| TEKS |
# # #
SAKURAINA, JAKARTA-PT Pertamina Patra Niaga buka suara soal peraturan baru yang diterapkan pemerintah per 1 Februari 2025, mengenai larangan penjualan tabung gas melon elpiji tiga kilogram atau LPG 3 kg ke pengecer. Gas subsidi tersebut hanya dijual langsung ke pangkalan resmi PT Pertamina (Persero).
Corporate Secretary Pertamina Patra Niaga Heppy Wulansari, menyebut perusahaannya menyiapkan akses link titik terdekat pangkalan LPG tiga kilogram yang berada di sekitar lokasi masyarakat.
“Untuk kemudahan masyarakat menemukan pangkalan LPG tiga kilogram terdekat, kami menyiapkan akses mencari pangkalan terdekat melalui link berikut https://subsiditepatlpg.mypertamina.id/infolpg3kg atau bisa meminta informasi melalui Call Centre 135,” kata Heppy melalui keterangan video yang diterima pada Minggu, 2 Januari 2025.
# # #
| ISI DATA |

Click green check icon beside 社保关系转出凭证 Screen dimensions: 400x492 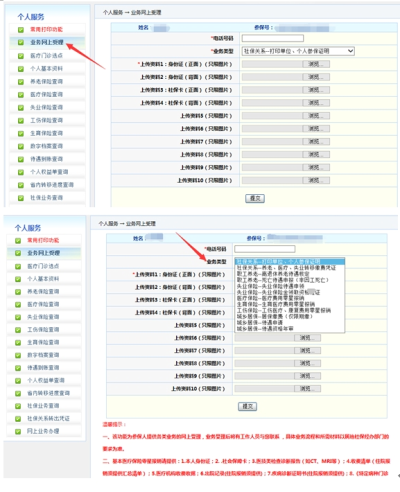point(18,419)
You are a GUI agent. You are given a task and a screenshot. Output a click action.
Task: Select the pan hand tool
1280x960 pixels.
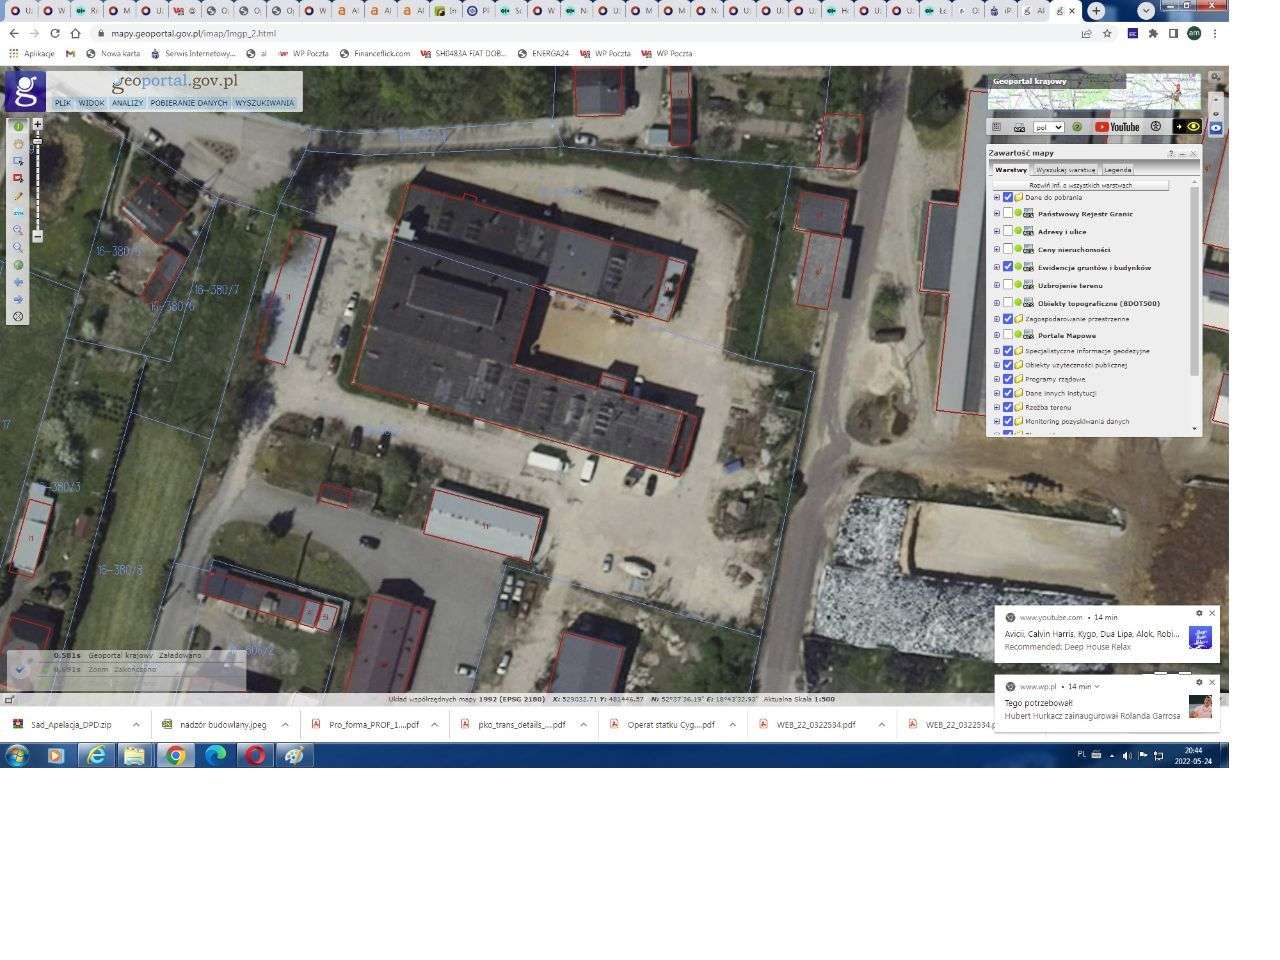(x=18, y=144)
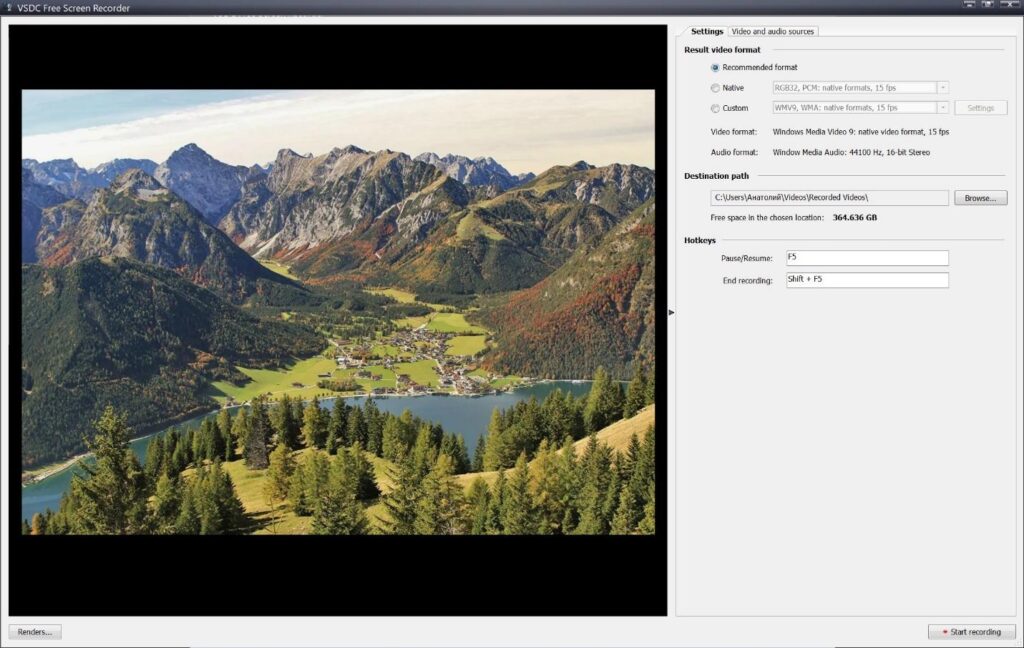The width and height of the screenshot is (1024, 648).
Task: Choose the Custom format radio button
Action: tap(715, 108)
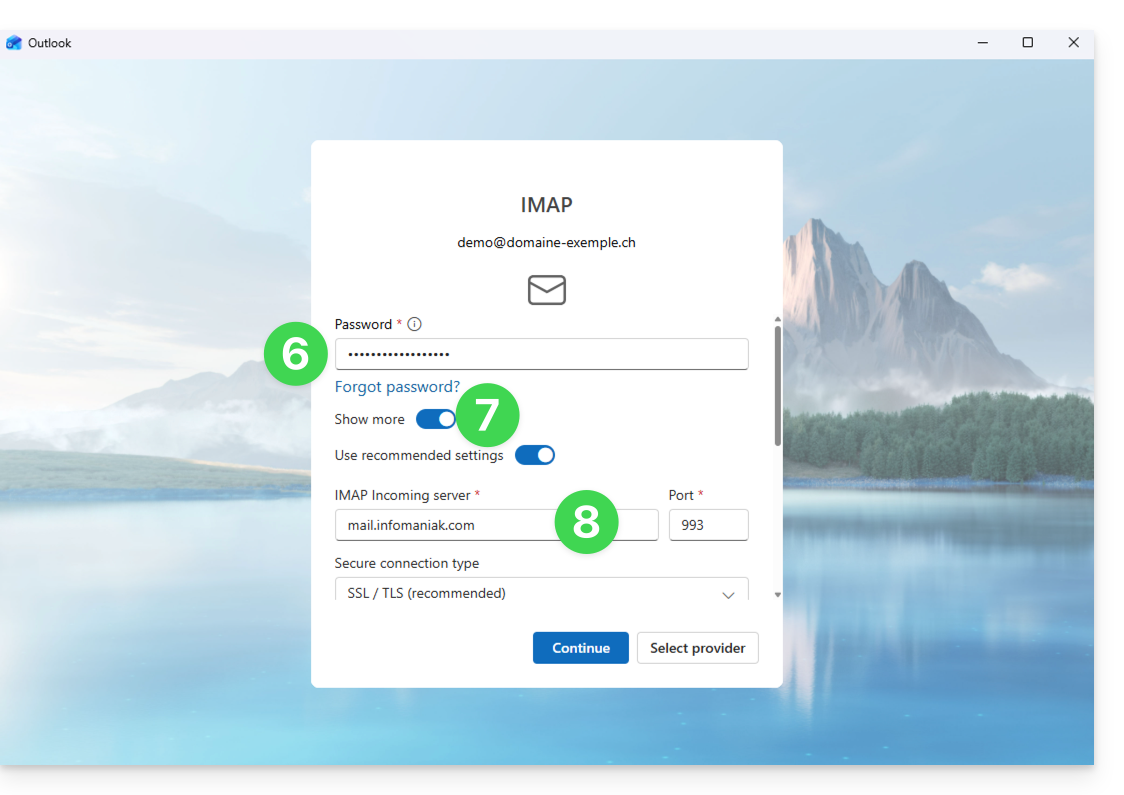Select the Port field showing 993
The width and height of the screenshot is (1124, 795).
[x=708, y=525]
# # #
| LATIHAN 1 |
Terjemahkan kalimat dari berita tentang gas LPG 3 kg berikut ke dalam bahasa Inggris: "Gas subsidi tersebut hanya dijual langsung ke pangkalan resmi PT Pertamina (Persero)."
| LATIHAN 2 |
Sebutkan semua sebutan berbeda yang dipakai berita tentang gas LPG 3 kg untuk menyebut gas tiga kilogram itu sendiri.
| LATIHAN 3 |
Menurut berita tentang gas LPG 3 kg, apakah setiap pernyataan berikut sesuai dengan isinya? (a) Larangan penjualan gas tiga kilogram ke pengecer berlaku mulai 1 Februari 2025. (b) Informasi pangkalan terdekat hanya dapat diperoleh melalui tautan. (c) Heppy Wulansari adalah direktur utama Pertamina Patra Niaga.

| JAWABAN LATIHAN 1 |
The subsidized gas is sold only directly to official PT Pertamina (Persero) distribution bases.

| JAWABAN LATIHAN 2 |
tabung gas melon; elpiji tiga kilogram; LPG 3 kg; gas subsidi; LPG tiga kilogram

| JAWABAN LATIHAN 3 |
(a) Ya: "peraturan baru yang diterapkan pemerintah per 1 Februari 2025, mengenai larangan penjualan tabung gas melon elpiji tiga kilogram atau LPG 3 kg ke pengecer"
(b) Tidak: "atau bisa meminta informasi melalui Call Centre 135"
(c) Tidak: "Corporate Secretary Pertamina Patra Niaga Heppy Wulansari"